Het presidentschap van Bidens voorganger, waarvan we de naam maar liever zo weinig mogelijk nog tegenkomen, was duidelijk de culminatie van een periode van een politiek van statuscompetitie. Denk aan de exorbitante belastingverlaging voor de rijken, aan de negatieve bejegening van minderheden, aan het wegnemen van de bescherming van de zwakkeren en aan het inruilen van democratische verantwoordelijkheidslijnen door de persoonlijke loyaliteiten van een statushiërarchie. En denk aan het uittreden uit internationale samenwerkingsverbanden. Als er al een beleid te onderkennen was, dan was het dat van het vrij baan geven aan het iedereen-zoekt-het-zelf-maar-uit van de statuscompetitie. Rijken zijn rijk door verdienste en armen en zieken hebben het er zelf naar gemaakt. En de president bekleedt niet een functie, maar staat aan het hoofd van een statushiërarchie. Aan die positie kan door verkiezingen niet getornd worden, dus kan een ongunstige verkiezingsuitslag nimmer erkend worden.

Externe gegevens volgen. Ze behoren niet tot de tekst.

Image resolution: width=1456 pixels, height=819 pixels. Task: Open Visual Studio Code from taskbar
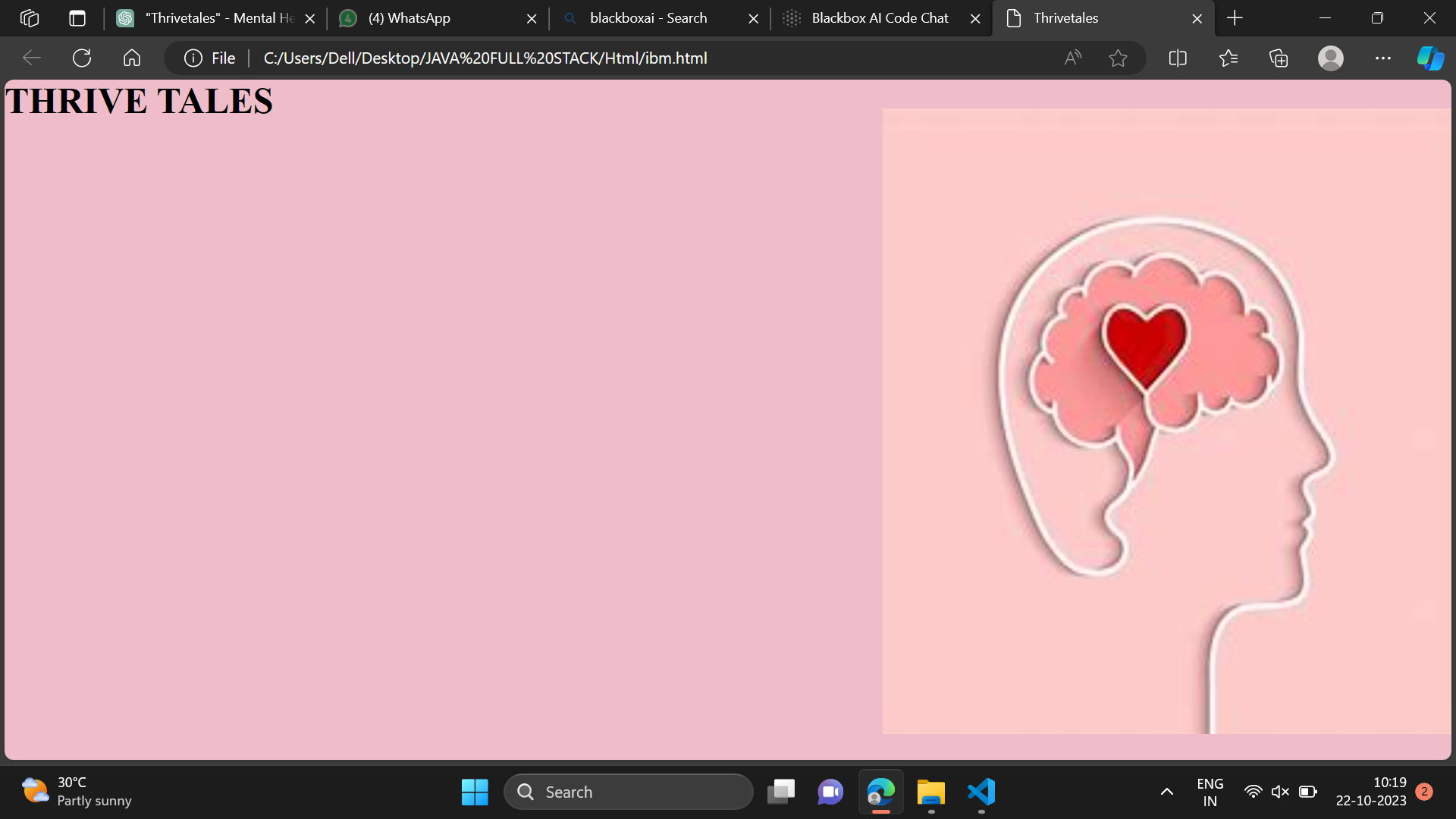coord(981,792)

Daarentegen kunnen we aan de eerste beleidsdaden van president Biden duidelijk een beweging richting het gemeenschapsevenwicht onderkennen. Hij neemt wel de coronapandemie serieus, terwijl Trump die aanvankelijk ontkende en verder op zijn beloop liep, met veel onnodige besmetting en sterfgevallen tot gevolg. Hij beëindigde de bouw van de muur aan de Mexicaanse grens, bedoeld om immigranten tegen te houden, en wil een nieuw en ruimer immigratiebeleid. Hij beëindigde het verbod op inreizen uit moslimlanden en trad weer toe tot het Klimaatakkoord van Parijs en de Wereldgezondheidsorganisatie. Hij schrapte de uitsluiting van transgenders uit het leger, breidde de voedselhulp uit en begon met het beëindigen van de private gevangenissen. Hij breidde de toegankelijkheid tot de collectieve ziektekostenverzekering (Obamacare) uit, daarmee een maatregel van zijn voorganger terugdraaiend. En hij kondigde aan de klimaatcrisis als hoogste prioriteit te gaan behandelen en een echt begin te maken met de verbetering van de sterk verouderde Amerikaanse infrastructuur. De Amerikaanse overheid is terug.

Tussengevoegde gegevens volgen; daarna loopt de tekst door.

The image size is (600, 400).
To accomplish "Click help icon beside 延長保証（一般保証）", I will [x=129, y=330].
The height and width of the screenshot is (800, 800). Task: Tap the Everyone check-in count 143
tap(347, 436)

Wat is hier aan de hand? Is dit echt het begin van een historische omslag van statuscompetitief overheidsbeleid naar gemeenschapsbeleid?
Dat staat natuurlijk nog te bezien. Maar ik ben niet de enige die zich dit afvraagt. In haar column gisteren in de New York Times noemt Michelle Goldberg de Biden-regering het eerste post-Reagan presidentschap. Met een verwijzing naar de theorie van de political time van de Amerikaanse politieke historicus Stephen Skowronek. Volgens Skowronek zijn er in het Amerikaanse presidentschap 40- tot 60-jarige cycli of regimes te onderkennen, die elk beginnen met een transformerende president die voor zijn opvolgers het speelveld van wat politiek mogelijk is omgrenst.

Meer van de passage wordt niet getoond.